Antes se nos pedía ser héroes, o mártires, santos, caballeros andantes… Hoy se nos pide “ser normales”. Lo normal se eleva a normativo. Y nos sentimos liberados de la angustia cuando se nos hace saber que “somos normales”. El ideal a alcanzar es ser normales, y quien nos dice si hemos alcanzado o no esa condición es el “experto”. El gran miedo es no ser normal, y siempre es otro el que me dirá si lo soy o no.
¿Por qué esta supraestructura y no otra? El análisis del poder revela que la explotación del hombre por el hombre no es una cuestión marginal, no da igual el que dicha explotación se dé de una forma o de otra. Las relaciones de poder responden a unas motivaciones y una lógica que va más allá del puro factor económico. Y hoy en día esas relaciones de poder se muestran además sin ningún tipo de pudor. El poder ya no tiene que enmascararse: ya no engaña, pero su desvergüenza lo hace más intolerable si cabe.
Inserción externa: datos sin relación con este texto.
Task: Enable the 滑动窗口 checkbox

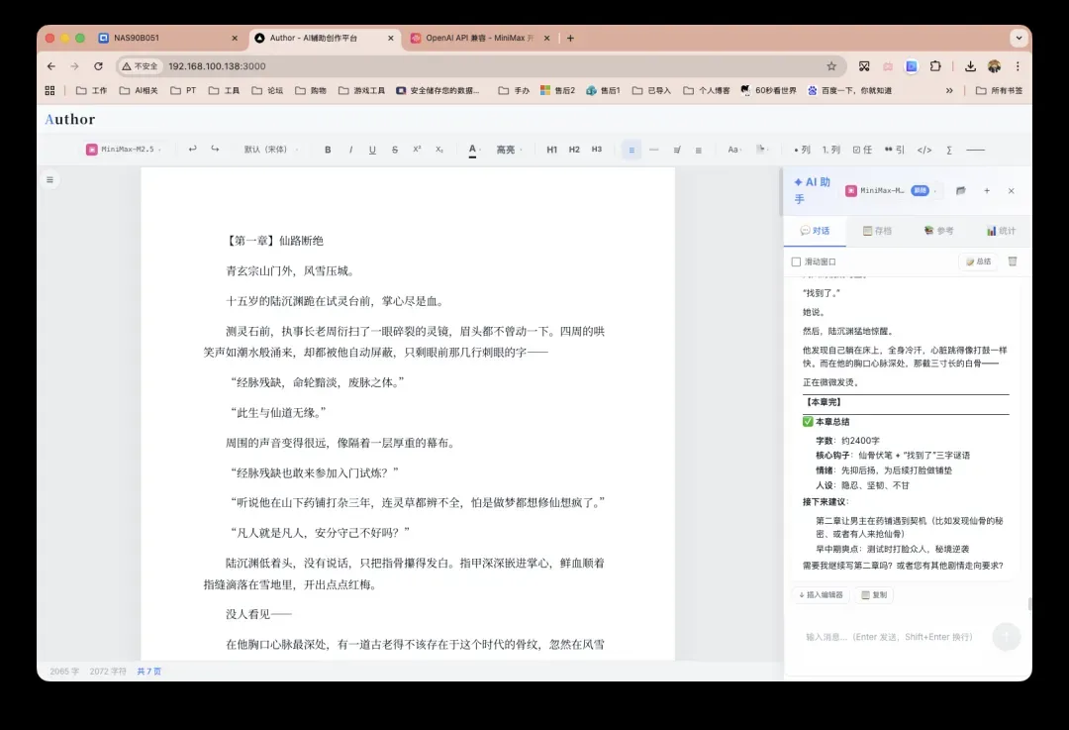Action: (796, 261)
Aplícate a conducir tu propia existencia ya era un lema kantiano en ¿Qué es Ilustración? (1784). Su Sapere aude, atrévete a pensar, atrévete a valerte de tu propio entendimiento resuena por toda la obra. Pereza y cobardía son los enemigos que tienden a mantener al hombre en la minoría de edad. Y ojo, porque los libros y la ciencia no deben anular mi propio discernimiento. Kant nos avisa de que el recurso a la autoridad, ni que sea filosófica o científica, nos debe eximir de nuestra responsabilidad de pensar por nosotros mismos. Idéntica reflexión encontramos en el vitalista Nietzsche, quien en La gaia ciencia insiste en que debemos examinar mediante la razón las “enseñanzas” de los clérigos. Hemos de ser a la vez experimentador y cobaya de nuestra propia vida.
¿Qué es el hombre? ¿Hemos de adoptar más bien la explicación de la ciencia o la de la religión? ¿Evolucionismo versus Creacionismo? ¿Mono con suerte versus Imagen y Semejanza de Dios? Ambas son dos formas de minoría de edad, según defiende A. Gehlen en El Hombre.
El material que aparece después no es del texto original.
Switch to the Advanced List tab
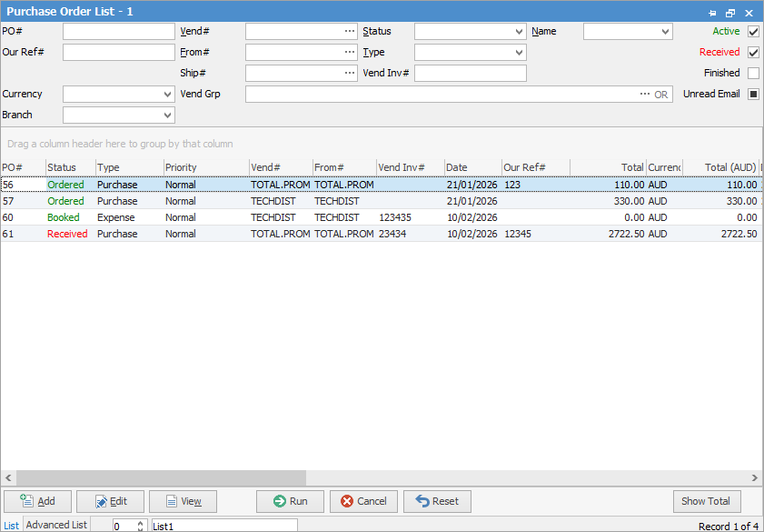764x532 pixels. pos(56,525)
¿Quién es este “ti mismo”? Mente, cerebro, espíritu… Todos ellos están objetivados tendenciosamente. Quizás sólo le quepa un término: “Soledad”. Y ello es lo que nos hace próximos. Con soledad no nos referimos a solipsismo, ni ensimismamiento. La soledad es el espacio que nos aproxima porque nos abre a la compasión al reconocernos unos a otros en ella.
Desde Descartes y sus Meditaciones metafísicas la meditación dejará de ser en Occidente el lugar de encuentro con ese “uno mismo”, al ir ganando terreno la objetivación del sujeto en el marco de la filosofía y de la ciencia. Quizás haya sido la literatura, en la forma de novela y sobre todo la llamada novela de formación, donde vemos cómo el personaje principal del libro va transformándose interiormente a lo largo del relato, quien haya recogido a expensas de la filosofía la indagación acerca de las profundidades humanas y su contacto con la soledad y el desasimiento.
La literatura crea una burbuja entre el mundo y el lector con su libro: espacio de silencio, soledad. Sin embargo, la cultura del libro puede llegar a quebrarse a causa del advenimiento de una nueva cultura, la cultura audiovisual de la postmodernidad, que aporta otra lógica relacional con la realidad. Si la lógica de la novela de formación es lineal, el personaje se va haciendo a lo largo del libro, ahora nos acercamos a una estructura fragmentaria, a una lógica de la dispersión.
(El pensamiento no se puede poner en un libro. Nada de lo realmente importante se puede poner en un libro. El pensamiento siempre es algo vivo. El libro sólo puede aspirar a producir pensamiento. ¿Qué clase de pensamiento inspirará el paso de una cultura de la palabra por una cultura de la imagen?)